On Monday we reported some of Tony Abbott’s rumoured post-Parliament job offers, but today we hear from a well-connected tipster that the former PM has no intention of going anywhere.

Says our informant: “Latest I hear is that Abbott wants to stay in Parliament waiting for the right to call him back [to the leadership]. Delusional.”

The tip-off lines up neatly with Eric Abetz’s latest desperate cri de coeur, published in the Burnie Advocate last night.

Dubbing himself the “informal leader of the conservatives in the Liberal Party,” the dumped leader of the Senate urges Tony Abbott to stay on in Parliament to provide focus and support to the party’s hard right wingers, “who see him as being an opinion and thought leader”.

Abbott and his supporters are obviously using the Rudd return as their model, hoping they can do one better than Kev and come back and win the election. Great plan, save for one inconvenient fact: Rudd never lost the support of the people, merely of the factions.

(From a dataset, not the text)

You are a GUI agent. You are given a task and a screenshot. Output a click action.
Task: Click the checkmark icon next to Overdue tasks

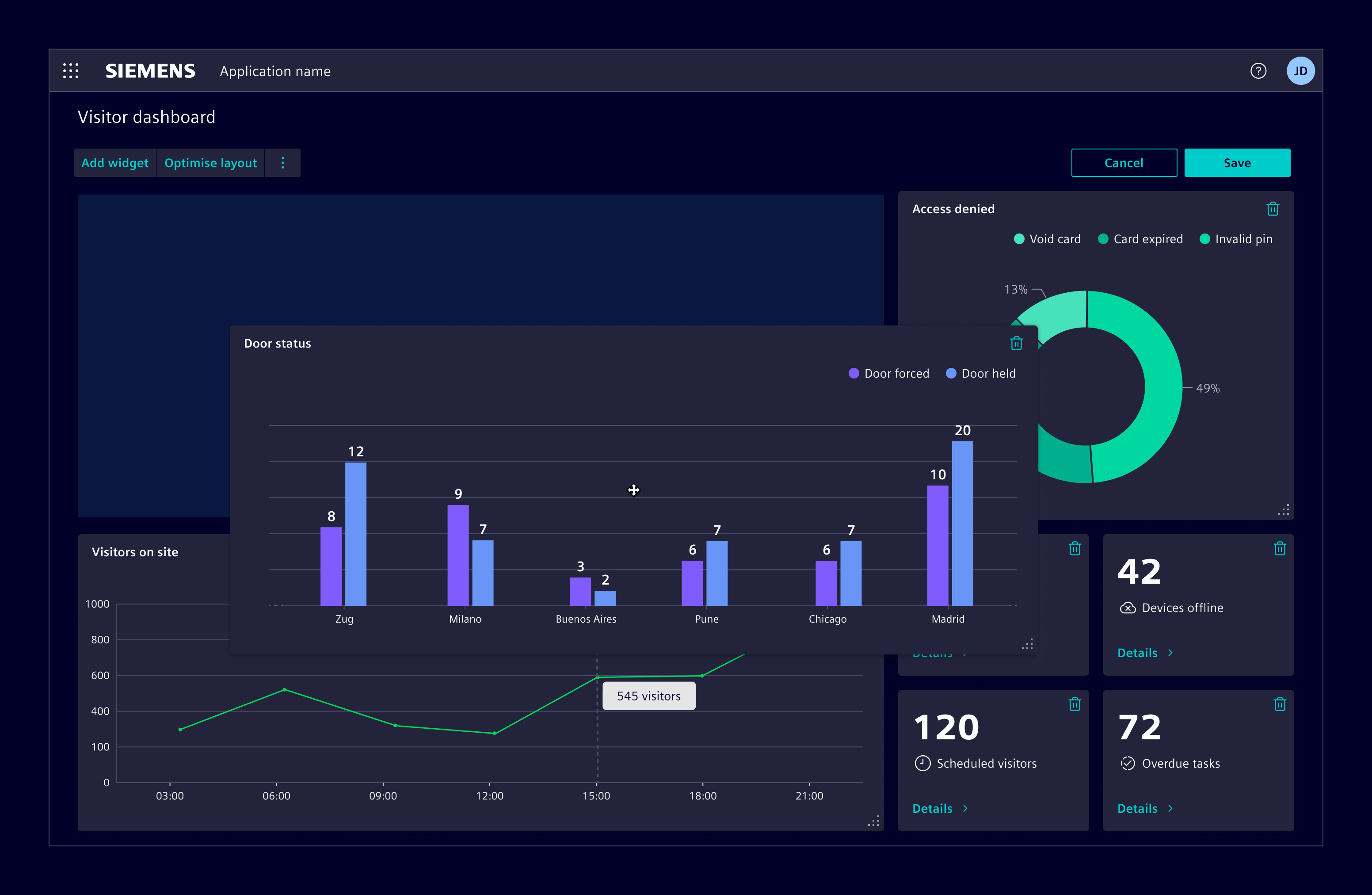coord(1127,763)
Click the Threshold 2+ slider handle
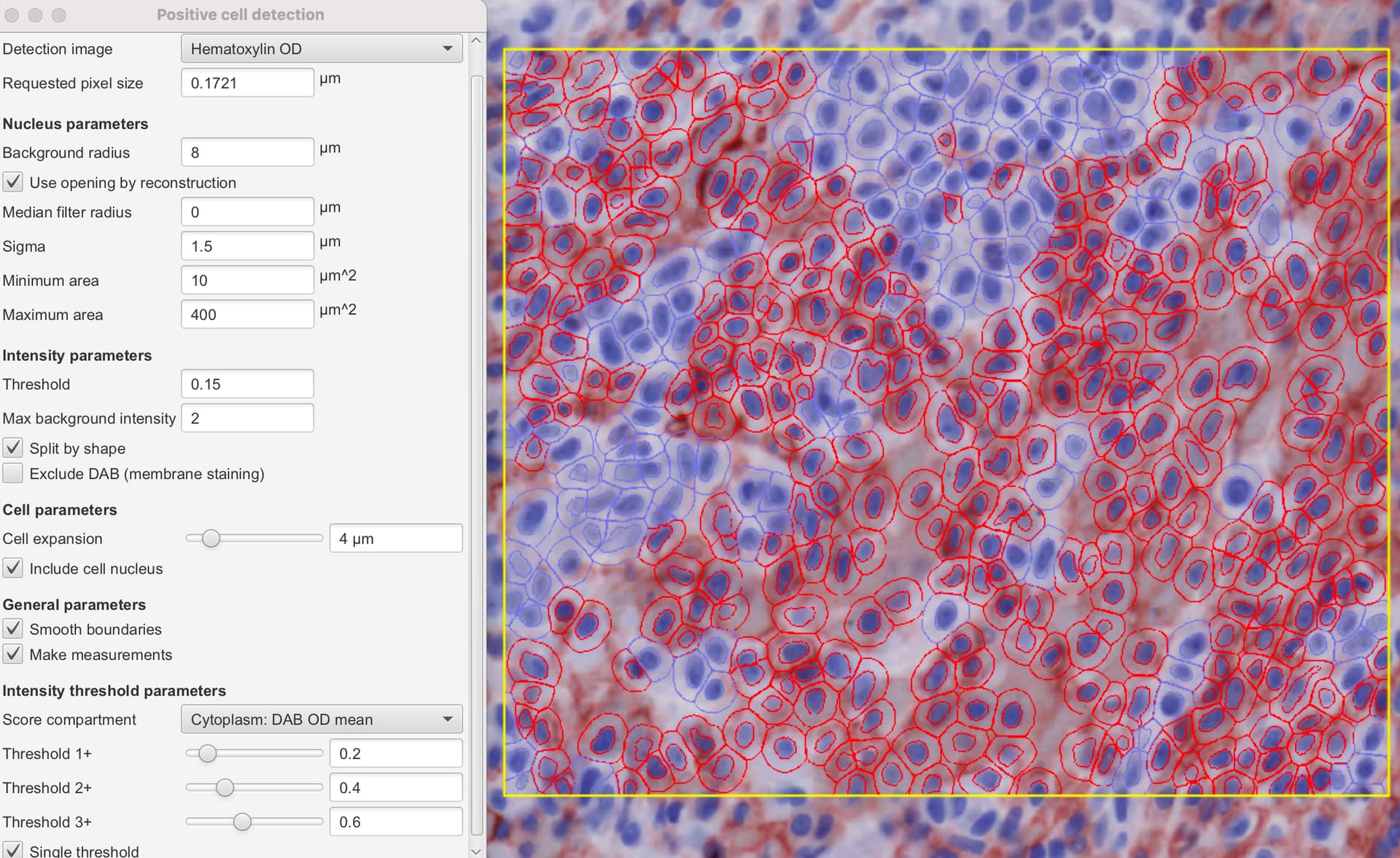This screenshot has width=1400, height=858. coord(225,788)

Abbott, meanwhile, was never liked by the public, barely tolerated by his party, and loathed by large sections of both after the 2014 budget. Turnbull was brought in largely to solve problems of popularity, not of administration and government — though there were those, too. As a politician, Abbott has less shelf life than a ham roll at Aussie’s cafe.

But it sounds to us like Abetz and others are having trouble letting go. Do we hear the rumbles of a campaign to bring Tony back? Watch this space.